** Opening Document excerpt block **

Even though we live in a globalized world, media coverage often fails react to reflect this. Global journalism responds to these shortcomings through an approach to reporting that explores, analyses and reflects on the relations and interconnections between people and events in different parts of the planet.

3.3 : Where does global journalism come from?

The need for a global approach to journalism can be understood as a long overdue reaction to the changing status quo of the world, its shifting power structures and the complex dynamics driving this transformation, rooted in the growing crises we face in a globalized context.

3.4 : The ‘global outlook’: a shift in the perception of reality

A global outlook expands our understanding of the world and our role in it. It broadens the imaginable boundaries of our understanding of the world, changing it from a dichotomy between a domestic versus foreign outlook to a relations-based global outlook. It brings new ways of interpreting and arranging reality. Thanks to these new skill sets, it enables journalists to connect seemingly unrelated events taking place at different continents, in different positions in local, regional, international and other power structures, into one single coherent story.

3.5 : Why is it important to include a global outlook in reporting?

Free, fair and balanced journalism has always been an important cornerstone of modernity and democracy, empowering people and societies. But the world has changed radically and journalism must adapt to ensure it remains relevant to today’s challenges. With this in mind, global journalism promotes global empowerment and creates the space to debate global issues, problems and solutions. By doing so it makes societies and communities more resilient and better able to withstand the many crises we face.

3.6 : What is NOT global journalism?

Global journalism is not a manual or guide imposed externally on journalists for their enlightenment. On the contrary, it has evolved from within practice and processes in the field. It does not come burdened with predefined morals or assumptions: it simply highlights neglected or disregarded aspects of global politics. It is not in itself corrective, aiming to achieve a particular agenda – it just seeks to accurately reflect the new global reality. Finally, it is not presented as a substitute for either domestic, foreign journalism, but aims to build on the best aspects of both to promote more responsive and far-reaching coverage of the same issues.

** Closing Document excerpt block **

Problems and tasks>
**A.** Please copy the stretch of the excerpt on global journalism from "Free, fair and" through "crises we face." word for word.
**B.** Summarize the excerpt on global journalism in two sentences.

** Opening Extracted data block **

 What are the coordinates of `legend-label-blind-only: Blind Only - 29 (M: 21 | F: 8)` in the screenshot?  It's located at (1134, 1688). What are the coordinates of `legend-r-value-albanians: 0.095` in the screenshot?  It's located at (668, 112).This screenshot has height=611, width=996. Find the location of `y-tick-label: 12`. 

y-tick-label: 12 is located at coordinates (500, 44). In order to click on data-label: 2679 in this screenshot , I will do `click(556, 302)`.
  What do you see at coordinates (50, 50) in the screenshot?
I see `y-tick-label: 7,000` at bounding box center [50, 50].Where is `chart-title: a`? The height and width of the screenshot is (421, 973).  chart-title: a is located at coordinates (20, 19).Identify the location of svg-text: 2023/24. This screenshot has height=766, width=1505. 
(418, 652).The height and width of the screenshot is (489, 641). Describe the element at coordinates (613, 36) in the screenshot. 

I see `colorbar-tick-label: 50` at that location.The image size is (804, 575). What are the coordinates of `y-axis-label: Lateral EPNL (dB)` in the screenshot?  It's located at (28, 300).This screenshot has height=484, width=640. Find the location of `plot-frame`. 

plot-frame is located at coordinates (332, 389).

** Closing Extracted data block **

Expected outputs>
**A.**
Free, fair and balanced journalism has always been an important cornerstone of modernity and democracy, empowering people and societies. But the world has changed radically and journalism must adapt to ensure it remains relevant to today’s challenges. With this in mind, global journalism promotes global empowerment and creates the space to debate global issues, problems and solutions. By doing so it makes societies and communities more resilient and better able to withstand the many crises we face.

**B.** Global journalism is an approach to reporting that explores the relations and interconnections between people and events in different parts of the planet, and its global outlook lets journalists connect seemingly unrelated events into one coherent story. It responds to a changed world by promoting global empowerment and space for debate, without imposing predefined morals or replacing domestic or foreign journalism, whose best aspects it aims to build on.